A Comprehensive Analysis of Machine Learning Approaches With Fingerprint Amalgamation and Data Balan

A Comprehensive Analysis of Machine Learning Approaches With Fingerprint Amalgamation and Data Balan

Abstract:

Computational drug repurposing is an efficient method to utilize existing knowledge for understanding and predicting their effect on neurological diseases. The ability of a molecule to cross the blood-brain barrier is a primary criteria for effective therapy. Thus, accurate predictions by employing Machine learning models can effectively identify the drug candidates that could be repurposed for neurological conditions. This study comprehensively analyzes the performance of the well-known machine learning models on two different datasets to overcome dataset-related biases.
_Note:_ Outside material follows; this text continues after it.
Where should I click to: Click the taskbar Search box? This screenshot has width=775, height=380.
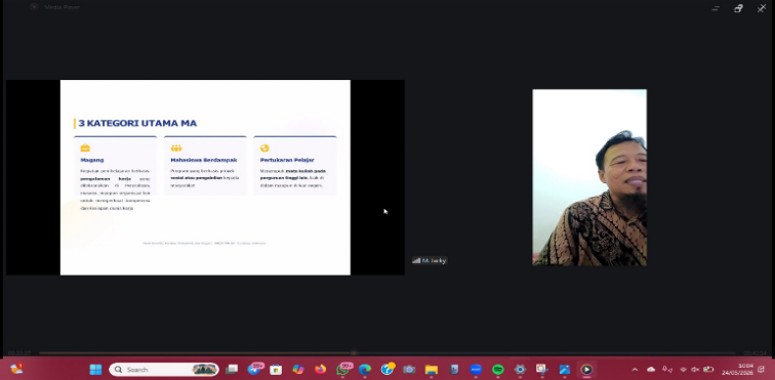click(164, 369)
We found that random forest and extratrees (i.e., tree-based ensembled models) have the highest accuracy with mol2vec fingerprint for BBB permeability prediction, attaining AUC_ROC of 0.9453 and 0.9601 on BBB and B3DB dataset, respectively. Additionally, we have analyzed the impact of the data balancing technique (i.e., SMOTE) to improve the specificity of the models. Finally, we have explored the impact of different fingerprint combinations on accuracy. By employing SMOTE and fingerprint combination, SVC attains the highest AUC_ROC of 0.9511 on BBB dataset. Finally, we used the best-performing models of the B3DB dataset to evaluate the BBB permeability for drugs intended to be used for repurposing. Model validation for repurposing predicted the non-passage for most antihypertensive drugs and passage for CYP17A1 cancer drugs.